START Given data

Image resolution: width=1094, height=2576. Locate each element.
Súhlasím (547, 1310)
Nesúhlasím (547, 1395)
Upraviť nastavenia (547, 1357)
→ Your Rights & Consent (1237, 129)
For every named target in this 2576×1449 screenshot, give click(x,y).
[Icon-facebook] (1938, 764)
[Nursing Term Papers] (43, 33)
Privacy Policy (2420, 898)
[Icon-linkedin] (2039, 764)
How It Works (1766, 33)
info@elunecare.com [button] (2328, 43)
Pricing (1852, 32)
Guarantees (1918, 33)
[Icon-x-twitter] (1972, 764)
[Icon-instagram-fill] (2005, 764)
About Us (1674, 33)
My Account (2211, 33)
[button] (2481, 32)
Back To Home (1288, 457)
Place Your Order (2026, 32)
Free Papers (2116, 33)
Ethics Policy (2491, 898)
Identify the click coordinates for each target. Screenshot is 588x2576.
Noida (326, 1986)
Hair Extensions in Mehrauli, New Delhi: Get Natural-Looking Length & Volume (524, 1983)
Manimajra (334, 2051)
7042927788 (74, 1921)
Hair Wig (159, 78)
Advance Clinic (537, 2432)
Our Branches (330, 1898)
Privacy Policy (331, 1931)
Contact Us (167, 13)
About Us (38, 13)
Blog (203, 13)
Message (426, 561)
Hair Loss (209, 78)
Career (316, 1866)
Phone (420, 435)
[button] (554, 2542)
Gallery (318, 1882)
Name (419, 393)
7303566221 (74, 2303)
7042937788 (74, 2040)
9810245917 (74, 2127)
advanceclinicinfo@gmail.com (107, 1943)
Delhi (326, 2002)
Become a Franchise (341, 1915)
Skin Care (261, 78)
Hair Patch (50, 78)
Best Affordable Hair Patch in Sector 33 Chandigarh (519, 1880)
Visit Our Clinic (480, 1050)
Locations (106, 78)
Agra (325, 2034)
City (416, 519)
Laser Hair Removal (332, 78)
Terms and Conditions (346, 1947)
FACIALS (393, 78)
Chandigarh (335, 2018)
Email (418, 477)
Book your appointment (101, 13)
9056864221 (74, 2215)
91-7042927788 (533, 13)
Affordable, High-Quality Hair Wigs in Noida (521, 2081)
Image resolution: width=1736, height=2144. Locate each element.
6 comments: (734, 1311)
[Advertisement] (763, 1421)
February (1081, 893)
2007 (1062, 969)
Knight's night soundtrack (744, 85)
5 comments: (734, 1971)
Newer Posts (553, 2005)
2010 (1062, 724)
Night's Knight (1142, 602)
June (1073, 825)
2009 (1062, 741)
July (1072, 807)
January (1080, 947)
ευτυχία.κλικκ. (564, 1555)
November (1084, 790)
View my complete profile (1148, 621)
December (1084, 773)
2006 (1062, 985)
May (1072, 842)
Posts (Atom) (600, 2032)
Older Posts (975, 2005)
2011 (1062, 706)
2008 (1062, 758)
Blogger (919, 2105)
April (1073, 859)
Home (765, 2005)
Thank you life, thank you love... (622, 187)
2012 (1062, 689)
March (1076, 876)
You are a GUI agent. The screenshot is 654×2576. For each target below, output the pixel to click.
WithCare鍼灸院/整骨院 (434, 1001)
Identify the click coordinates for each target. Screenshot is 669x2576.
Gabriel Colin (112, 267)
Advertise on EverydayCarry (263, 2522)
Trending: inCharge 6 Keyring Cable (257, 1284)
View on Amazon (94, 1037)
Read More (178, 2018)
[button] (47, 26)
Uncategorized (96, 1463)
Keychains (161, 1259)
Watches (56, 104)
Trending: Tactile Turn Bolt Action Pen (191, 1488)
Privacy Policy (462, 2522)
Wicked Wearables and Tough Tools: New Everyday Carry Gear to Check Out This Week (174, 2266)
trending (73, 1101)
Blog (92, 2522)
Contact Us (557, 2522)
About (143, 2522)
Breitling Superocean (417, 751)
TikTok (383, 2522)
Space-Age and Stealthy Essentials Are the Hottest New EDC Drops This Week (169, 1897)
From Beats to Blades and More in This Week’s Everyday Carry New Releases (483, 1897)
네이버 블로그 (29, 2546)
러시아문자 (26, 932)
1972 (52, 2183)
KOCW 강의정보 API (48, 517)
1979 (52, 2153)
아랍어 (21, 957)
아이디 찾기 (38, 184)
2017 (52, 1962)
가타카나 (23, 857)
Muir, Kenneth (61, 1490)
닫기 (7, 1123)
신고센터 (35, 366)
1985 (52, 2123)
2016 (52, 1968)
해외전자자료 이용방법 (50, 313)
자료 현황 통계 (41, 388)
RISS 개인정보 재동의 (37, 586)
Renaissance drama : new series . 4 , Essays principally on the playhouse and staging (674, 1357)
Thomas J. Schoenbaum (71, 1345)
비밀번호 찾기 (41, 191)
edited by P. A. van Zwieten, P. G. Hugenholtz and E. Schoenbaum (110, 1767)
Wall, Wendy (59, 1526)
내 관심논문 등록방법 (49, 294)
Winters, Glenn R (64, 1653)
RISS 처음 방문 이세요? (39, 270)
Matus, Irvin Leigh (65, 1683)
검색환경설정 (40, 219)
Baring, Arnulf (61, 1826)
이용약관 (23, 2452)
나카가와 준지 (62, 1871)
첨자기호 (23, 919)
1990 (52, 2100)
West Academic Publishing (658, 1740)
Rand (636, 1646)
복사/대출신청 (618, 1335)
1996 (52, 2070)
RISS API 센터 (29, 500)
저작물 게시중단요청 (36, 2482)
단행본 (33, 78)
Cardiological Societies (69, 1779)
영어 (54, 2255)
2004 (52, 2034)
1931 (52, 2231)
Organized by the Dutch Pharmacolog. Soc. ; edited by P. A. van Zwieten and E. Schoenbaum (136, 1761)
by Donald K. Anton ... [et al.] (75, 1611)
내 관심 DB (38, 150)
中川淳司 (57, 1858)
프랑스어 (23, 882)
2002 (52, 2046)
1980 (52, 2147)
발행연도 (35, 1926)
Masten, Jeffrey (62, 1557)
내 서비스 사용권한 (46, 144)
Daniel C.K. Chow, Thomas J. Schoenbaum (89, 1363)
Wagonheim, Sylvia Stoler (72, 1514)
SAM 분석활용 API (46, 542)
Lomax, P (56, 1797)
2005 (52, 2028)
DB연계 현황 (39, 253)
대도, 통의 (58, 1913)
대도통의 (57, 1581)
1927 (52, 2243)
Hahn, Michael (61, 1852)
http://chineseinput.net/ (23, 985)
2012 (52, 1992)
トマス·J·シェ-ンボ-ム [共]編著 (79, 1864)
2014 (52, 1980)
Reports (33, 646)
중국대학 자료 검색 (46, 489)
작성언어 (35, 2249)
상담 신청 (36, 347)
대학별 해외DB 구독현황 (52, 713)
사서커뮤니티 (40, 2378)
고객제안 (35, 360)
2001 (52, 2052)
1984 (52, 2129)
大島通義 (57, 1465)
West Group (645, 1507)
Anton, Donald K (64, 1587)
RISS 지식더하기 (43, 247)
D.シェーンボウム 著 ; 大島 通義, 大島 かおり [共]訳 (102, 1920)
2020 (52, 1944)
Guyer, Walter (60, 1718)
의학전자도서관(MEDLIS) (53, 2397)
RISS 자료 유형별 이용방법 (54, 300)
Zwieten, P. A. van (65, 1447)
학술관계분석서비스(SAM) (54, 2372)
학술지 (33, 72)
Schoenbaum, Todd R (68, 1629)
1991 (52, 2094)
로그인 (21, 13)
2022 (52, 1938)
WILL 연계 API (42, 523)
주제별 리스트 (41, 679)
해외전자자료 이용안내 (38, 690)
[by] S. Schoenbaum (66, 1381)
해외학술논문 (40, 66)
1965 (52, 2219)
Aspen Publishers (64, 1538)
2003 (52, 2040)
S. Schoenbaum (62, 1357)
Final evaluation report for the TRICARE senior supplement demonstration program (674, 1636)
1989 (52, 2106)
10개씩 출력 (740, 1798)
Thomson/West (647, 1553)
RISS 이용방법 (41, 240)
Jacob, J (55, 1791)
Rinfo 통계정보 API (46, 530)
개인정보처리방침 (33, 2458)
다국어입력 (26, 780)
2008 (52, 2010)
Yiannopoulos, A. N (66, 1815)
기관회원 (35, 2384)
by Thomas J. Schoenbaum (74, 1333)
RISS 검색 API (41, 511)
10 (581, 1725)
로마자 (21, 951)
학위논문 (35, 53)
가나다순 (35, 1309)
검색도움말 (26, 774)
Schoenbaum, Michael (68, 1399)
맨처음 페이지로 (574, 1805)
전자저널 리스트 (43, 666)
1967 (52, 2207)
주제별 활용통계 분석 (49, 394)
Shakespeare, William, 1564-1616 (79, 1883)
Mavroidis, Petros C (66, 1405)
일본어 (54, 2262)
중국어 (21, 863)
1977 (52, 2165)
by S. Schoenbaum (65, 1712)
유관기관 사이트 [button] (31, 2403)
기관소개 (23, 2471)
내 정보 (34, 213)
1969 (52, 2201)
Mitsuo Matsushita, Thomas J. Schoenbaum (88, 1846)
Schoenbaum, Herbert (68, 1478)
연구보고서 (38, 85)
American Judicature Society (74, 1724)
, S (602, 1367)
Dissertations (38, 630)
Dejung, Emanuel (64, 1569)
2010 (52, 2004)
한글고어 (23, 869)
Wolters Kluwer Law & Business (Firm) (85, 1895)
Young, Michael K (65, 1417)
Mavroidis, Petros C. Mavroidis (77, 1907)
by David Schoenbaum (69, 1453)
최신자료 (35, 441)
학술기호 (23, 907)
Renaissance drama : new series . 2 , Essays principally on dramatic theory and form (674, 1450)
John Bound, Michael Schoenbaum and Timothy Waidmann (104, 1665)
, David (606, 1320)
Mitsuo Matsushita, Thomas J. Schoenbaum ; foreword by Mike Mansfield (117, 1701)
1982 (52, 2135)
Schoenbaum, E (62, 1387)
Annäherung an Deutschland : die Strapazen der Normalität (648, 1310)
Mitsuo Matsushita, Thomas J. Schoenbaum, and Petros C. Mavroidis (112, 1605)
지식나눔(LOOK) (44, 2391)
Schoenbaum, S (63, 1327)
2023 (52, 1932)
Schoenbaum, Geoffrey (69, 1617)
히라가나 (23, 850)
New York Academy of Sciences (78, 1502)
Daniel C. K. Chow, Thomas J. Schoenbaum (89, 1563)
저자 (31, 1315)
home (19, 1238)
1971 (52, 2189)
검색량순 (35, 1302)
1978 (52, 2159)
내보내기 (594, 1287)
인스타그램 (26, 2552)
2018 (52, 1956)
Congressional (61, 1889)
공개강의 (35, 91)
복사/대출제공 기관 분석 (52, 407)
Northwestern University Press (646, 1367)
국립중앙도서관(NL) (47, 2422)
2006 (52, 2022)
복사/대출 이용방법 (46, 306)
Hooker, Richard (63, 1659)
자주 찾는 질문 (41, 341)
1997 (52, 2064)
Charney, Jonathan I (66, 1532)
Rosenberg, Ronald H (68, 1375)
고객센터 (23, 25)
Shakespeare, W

END Given data

The problem:
Report each line of the data that includes the string "Knight".

Answer area:
Knight's night soundtrack (744, 85)
Night's Knight (1142, 602)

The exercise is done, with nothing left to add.